Starting point is 00:05:45 Yeah. Great suggestion. Should we move on? Yeah, let's do it. Right. So how to get started reading PostgreSQL source code, maybe PostgreSQL style C reference guide to consult with for non-C programmers. So yeah, any advice for people first getting started or I've got, I saw on the Wikiiki on the Postgres wiki, there's a really good, slightly, a major challenge if you want to be a developer. The major challenge is different. It's like dealing with discussions with other people and convince them that your vision is better.
Starting point is 00:06:38 Yeah. So defending your thoughts, opinions. But reading source code requires no... In the beginning, it doesn't require C coding experience. It requires just understanding English. Because there are good comments and there are good readme files.
Starting point is 00:06:56 It's enough to understand what's happening. Code is covered with good comments, definitely. And I think this is the main thing. I usually just read it and maybe some challenges to find how to find proper places in source code because it's huge you need to find proper places and i usually use git git grab sometimes i use git lab or github search but it's not super convenient also there is source graph or something which helps you to
Starting point is 00:07:25 navigate. You have a function, you can quickly see. I have a browser extension for that. I can quickly jump to definition of functions to see all calls. So it's basic tooling for navigation in code, regardless of language. It helps as well to navigate a little bit. But I also think there is opportunity here and actually some small secret to be revealed. There is opportunity to have a good tool to talk to source code, right? To like explain me, I mean,
Starting point is 00:07:58 chat GPT, right? Or something, some LLM or something. Just explain me how this was working and based on comments and not only comments, on code itself, this tool can explain, show you, mention particular files and even line numbers, depending on version, of course. Oh, also, a very good thing is to read two books, internals books. One from Suzuki, one from Rogoff, Igor Rogoff, and particularly Igor Rogoff's book about
Starting point is 00:08:25 Postgres internals. It has links to source code, like check this file. We described something here in terms of how Postgres works, and you can find it in this file. It has on side these links. It's very convenient. This is my overview of the problem. Nice. I agree with you, by the way and i've found github search to be surprisingly good for just for reading the comp like for getting to places where the comments are good they improved recently a year or two ago nice next one so this is quite a long one but it's basically about isolation levels their uses in different scenarios battle tested strategies and insights,
Starting point is 00:09:06 performance trade-offs, edge cases to consider at scale with replication, sharding, etc.
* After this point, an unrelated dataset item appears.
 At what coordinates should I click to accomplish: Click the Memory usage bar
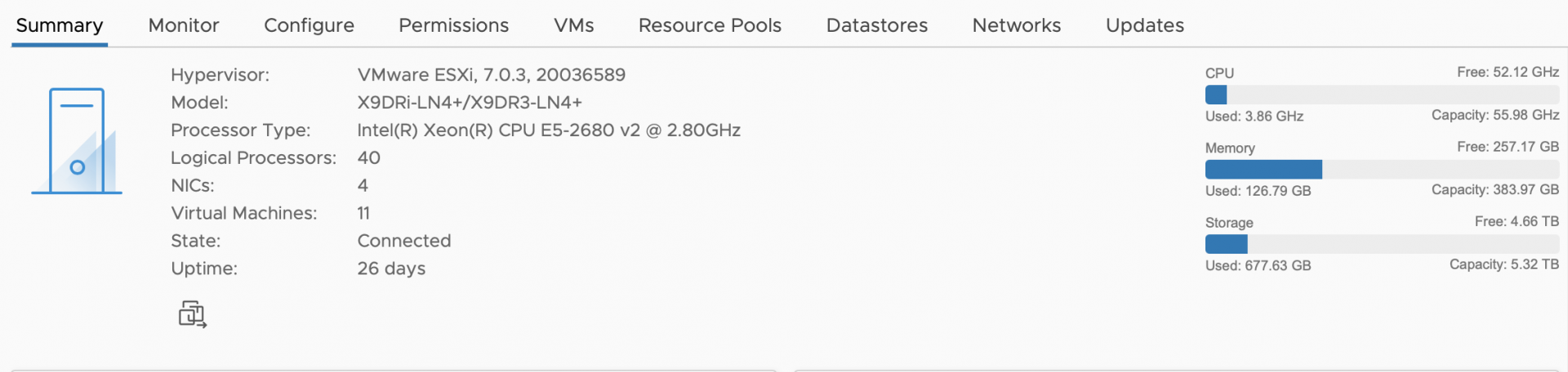pyautogui.click(x=1382, y=169)
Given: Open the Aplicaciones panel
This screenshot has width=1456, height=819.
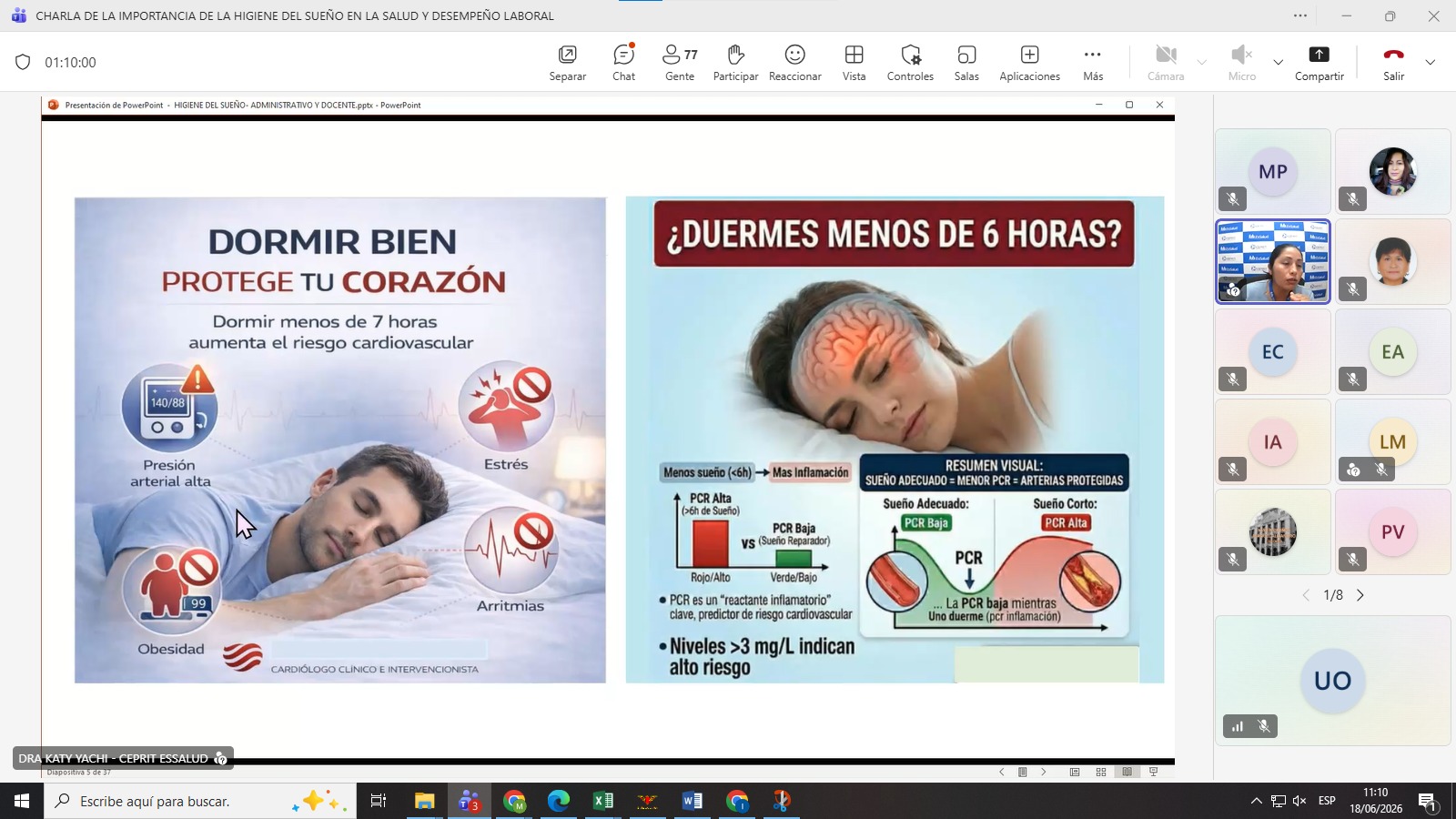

There was some interesting Jepson analysis that they've linked to. And has this type of behavior or another one similar to this affected you or your clients in any significant way?
Starting point is 00:09:23 Well, I'm a very LTP guy with very focus on mobile and web apps. And we usually used to work at default level read committed, in which you might see inconsistency, for example, in single transaction. Oh, by the way, we also usually tend to have small transactions, sometimes single statement transactions, right? And actually being like DBA,
Starting point is 00:09:49 I hate when people use explicit begin commit block for a single statement. It doesn't make sense. It increases round-trip time and affects performance. Not like sometimes not significantly, but sometimes a lot. So first of all, isolation levels matter a lot when you have multiple statements in a single transaction.
Starting point is 00:10:10 And there you can have anomalies. But it's interesting to understand, like, usually we have asynchronous problem when reads are not yet propagated, but if someone, for example, added a comment, refreshes page, and we go to replica in second request and don't see comment which was just added by this user. So we implement something like stick to primary and so on. And similar effect can be seen with just single node, primary node, because if you have different transaction inside transaction, you read something, then you read something else, because you read committed, old committed transaction. So these anomalies, and, and or deleted something that some concurrent session deleted something in your transaction, you just read something, you read it again, and you don't see it, right? And this is okay. I mean, we got used to it. We just keep it in mind. And when we design
Starting point is 00:11:06 our transactions consisting of multiple statements, we just understand that this might happen. So I was going to ask you, actually, what proportion of your clients, your customers, sorry, that's a confusing word here, even change the default here? I haven't seen many or I haven't heard of many. Well, first of all, we all change when we use PgDump. For example, PgDump is working in repeatable read because we need snapshot, we want tables to be in a consistent position. We want to deal with single snapshot. We don't want like reading different table, breaking foreign key, for example. And if we run PitchDump in multiple sessions,
Starting point is 00:11:48 dash J, or number of jobs, is four, for example, to move faster, right? In this case, we have snapshot, which they are synchronized. All workers of PitchDump will work with single snapshot. We can do it in our application. It's not difficult, actually, to specify snapshot in repeatable retransaction. So repeat repeatable read transaction is needed, right? It's good.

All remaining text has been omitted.